Un altro tema importante è quello della dipendenza psicologica da qualcuno che sappiamo (o forse no) che ci farà del male. Come a dire che ci sono cose - il bisogno di essere qualcuno, e qualcuno per qualcuno, il bisogno di avere un posto proprio che si può chiamare casa, il bisogno di essere amati per se stessi... E queste cose non hanno tempo, non hanno luogo, hanno solo corpi da occupare ed esistenze da vivere... 

E poi, ultimo ma non per importanza, l'orgoglio di appartenere a un popolo (in questo caso quello hawaiano) che trasuda da ogni pagina, con la potenza di un sogno di indipendenza stroncato nella geo-politica, ma non nel proprio essere. L'appartenenza di un popolo alla propria terra e la terra al proprio popolo. Concetto che noi europei occidentali abbiamo un po' dimenticato, ma che resta vitale in altre parti del mondo, soprattutto in quelle che più hanno rischiato di perdere la propria identità, strappata via per ragioni economiche e politiche. Tutto questo, anche se non direttamente narrato, trasuda da ogni pagina, da ogni riga, da ogni dialogo, in tutte le epoche.

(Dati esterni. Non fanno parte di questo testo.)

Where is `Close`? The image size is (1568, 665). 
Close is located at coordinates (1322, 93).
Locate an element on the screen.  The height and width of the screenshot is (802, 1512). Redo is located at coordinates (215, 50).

Siamo ospiti in questo Paese.

Devo dire che ho trovato tutto un po' involuto. I finali aperti sono un po' fastidiosi, nella misura in cui ci si affeziona ai personaggi e alle loro vicende, perlopiù sfortunate. Ma si legge, e molto bene, perché lei scrive benissimo, perché lo scavo nell'umano è sempre molto "giusto", appassionante, commovente... E perché ci si ritrova un po' di se stessi i queste anime perse in cerca del Paradiso... che per ognuno è diverso: è un luogo, un sentimento, una persona, uno stato d'animo... 

L'ultima parte è quella che mi è piaciuta di più; così tragicamente verosimile; così agghiacciante da leggere ora nell'epoca (post?) Covid; così contemporaneo. Forse dobbiamo parlare del futuro per analizzare questo strano presente. Gli scrittori hanno anche questo compito e se sono davvero bravi, riescono a farlo:

La malattia (...) ha rivelato che il progresso, la tolleranza, non generano per forza progresso e tolleranza. Ha rivelato che la gentilezza non genera gentilezza. Ha rivelato quanto è fragile la poesia delle nostre vite: ha smascherato l'amicizia, ne ha mostrato la natura effimera e condizionata; ha smascherato i rapporti d'amore, li ha rivelati contestuali e circostanziati. Nessuna legge, né accordo, né quantità d'amore si sono dimostrati più forti del nostro bisogno di sopravvivere o, per i più generosi di noi, del nostro bisogno che ci sopravvivesse chi ci era caro, chiunque fosse.

Possiamo dire che la Yanagihara è un po' un Houellebecq ottimista? Non so, lascio aperta la riflessione...

Verso il paradiso, di Hanya Yanagihara, Feltrinelli, 2022, 764 pagine. Traduzione di Francesco Pacifico.